[Collected data]
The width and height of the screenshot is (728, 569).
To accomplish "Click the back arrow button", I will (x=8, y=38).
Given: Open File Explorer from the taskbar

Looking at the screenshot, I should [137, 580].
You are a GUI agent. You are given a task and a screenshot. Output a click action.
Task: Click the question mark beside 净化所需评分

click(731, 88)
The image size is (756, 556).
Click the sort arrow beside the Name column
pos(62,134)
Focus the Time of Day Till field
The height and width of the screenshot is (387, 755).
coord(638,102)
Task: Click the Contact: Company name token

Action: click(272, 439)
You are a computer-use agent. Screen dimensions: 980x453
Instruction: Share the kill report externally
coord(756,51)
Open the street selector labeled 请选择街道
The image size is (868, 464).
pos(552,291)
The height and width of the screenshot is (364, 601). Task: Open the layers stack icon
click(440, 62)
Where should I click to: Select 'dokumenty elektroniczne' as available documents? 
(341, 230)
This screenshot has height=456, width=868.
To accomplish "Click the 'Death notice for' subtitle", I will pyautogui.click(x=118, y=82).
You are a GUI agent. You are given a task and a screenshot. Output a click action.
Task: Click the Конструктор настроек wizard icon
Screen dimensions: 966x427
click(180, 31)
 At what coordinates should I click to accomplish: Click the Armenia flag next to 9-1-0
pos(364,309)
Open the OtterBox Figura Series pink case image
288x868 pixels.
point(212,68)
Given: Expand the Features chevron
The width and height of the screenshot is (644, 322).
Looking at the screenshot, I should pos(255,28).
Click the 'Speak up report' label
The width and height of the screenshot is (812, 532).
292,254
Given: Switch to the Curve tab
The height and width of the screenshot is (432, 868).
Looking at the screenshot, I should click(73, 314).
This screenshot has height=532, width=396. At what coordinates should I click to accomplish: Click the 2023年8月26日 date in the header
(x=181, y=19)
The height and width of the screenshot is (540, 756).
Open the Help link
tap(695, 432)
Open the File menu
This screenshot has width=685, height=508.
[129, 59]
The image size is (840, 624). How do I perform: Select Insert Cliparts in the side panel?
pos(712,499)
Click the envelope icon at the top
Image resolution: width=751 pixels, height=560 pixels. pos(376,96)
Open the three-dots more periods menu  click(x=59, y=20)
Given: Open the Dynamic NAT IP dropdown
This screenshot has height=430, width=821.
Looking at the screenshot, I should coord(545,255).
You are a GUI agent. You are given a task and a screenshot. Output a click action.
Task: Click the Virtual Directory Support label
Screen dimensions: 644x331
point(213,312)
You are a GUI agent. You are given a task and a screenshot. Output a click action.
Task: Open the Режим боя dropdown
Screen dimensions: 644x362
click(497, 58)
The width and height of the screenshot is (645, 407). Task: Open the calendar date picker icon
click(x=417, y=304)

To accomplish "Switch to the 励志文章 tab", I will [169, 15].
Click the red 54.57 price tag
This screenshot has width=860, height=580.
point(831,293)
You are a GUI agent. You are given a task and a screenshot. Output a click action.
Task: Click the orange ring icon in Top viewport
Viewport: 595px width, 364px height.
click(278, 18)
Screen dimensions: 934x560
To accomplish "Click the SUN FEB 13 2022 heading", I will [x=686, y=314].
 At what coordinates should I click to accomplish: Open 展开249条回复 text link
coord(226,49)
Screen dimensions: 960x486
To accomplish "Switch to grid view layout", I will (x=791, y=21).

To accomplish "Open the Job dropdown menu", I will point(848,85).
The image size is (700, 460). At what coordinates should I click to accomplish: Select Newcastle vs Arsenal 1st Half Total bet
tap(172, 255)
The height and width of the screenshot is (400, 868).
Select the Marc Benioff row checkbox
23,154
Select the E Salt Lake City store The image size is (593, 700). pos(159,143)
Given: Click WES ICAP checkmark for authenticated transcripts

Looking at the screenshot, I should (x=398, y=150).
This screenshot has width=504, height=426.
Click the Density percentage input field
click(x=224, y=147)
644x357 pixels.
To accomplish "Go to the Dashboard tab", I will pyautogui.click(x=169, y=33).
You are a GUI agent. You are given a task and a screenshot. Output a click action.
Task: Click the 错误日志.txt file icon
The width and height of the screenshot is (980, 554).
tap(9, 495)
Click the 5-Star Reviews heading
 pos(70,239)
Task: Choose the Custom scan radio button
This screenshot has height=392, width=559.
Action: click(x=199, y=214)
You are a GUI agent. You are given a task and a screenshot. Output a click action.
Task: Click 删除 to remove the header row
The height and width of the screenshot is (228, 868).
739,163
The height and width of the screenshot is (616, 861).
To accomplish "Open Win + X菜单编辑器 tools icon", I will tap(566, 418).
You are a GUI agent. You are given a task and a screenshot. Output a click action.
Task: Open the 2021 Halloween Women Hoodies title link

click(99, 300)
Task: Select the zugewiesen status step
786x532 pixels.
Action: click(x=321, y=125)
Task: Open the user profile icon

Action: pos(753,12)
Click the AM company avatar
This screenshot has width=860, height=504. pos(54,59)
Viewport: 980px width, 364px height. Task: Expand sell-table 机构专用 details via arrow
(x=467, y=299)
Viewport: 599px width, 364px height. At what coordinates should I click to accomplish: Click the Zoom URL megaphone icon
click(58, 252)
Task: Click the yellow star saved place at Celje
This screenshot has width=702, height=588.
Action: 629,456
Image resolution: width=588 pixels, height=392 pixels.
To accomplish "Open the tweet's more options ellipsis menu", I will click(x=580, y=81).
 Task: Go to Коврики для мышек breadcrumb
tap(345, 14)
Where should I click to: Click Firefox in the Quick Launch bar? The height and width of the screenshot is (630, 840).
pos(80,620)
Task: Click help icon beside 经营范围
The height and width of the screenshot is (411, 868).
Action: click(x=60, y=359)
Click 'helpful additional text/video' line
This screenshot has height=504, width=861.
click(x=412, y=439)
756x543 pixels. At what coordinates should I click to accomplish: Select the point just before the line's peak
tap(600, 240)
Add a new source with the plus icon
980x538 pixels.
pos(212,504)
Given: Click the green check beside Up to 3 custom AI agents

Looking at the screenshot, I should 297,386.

• [Required action] The lines in the records above that include the word "will" must be copied out.

• [Result of the task]
To accomplish "Click the back arrow button", I will (x=8, y=38).
To accomplish "Click the 'Death notice for' subtitle", I will pyautogui.click(x=118, y=82).
To accomplish "Switch to the 励志文章 tab", I will [169, 15].
To accomplish "Click the SUN FEB 13 2022 heading", I will [x=686, y=314].
To accomplish "Switch to grid view layout", I will (x=791, y=21).
To accomplish "Open the Job dropdown menu", I will point(848,85).
To accomplish "Go to the Dashboard tab", I will pyautogui.click(x=169, y=33).
To accomplish "Open Win + X菜单编辑器 tools icon", I will tap(566, 418).
To accomplish "Open the tweet's more options ellipsis menu", I will click(x=580, y=81).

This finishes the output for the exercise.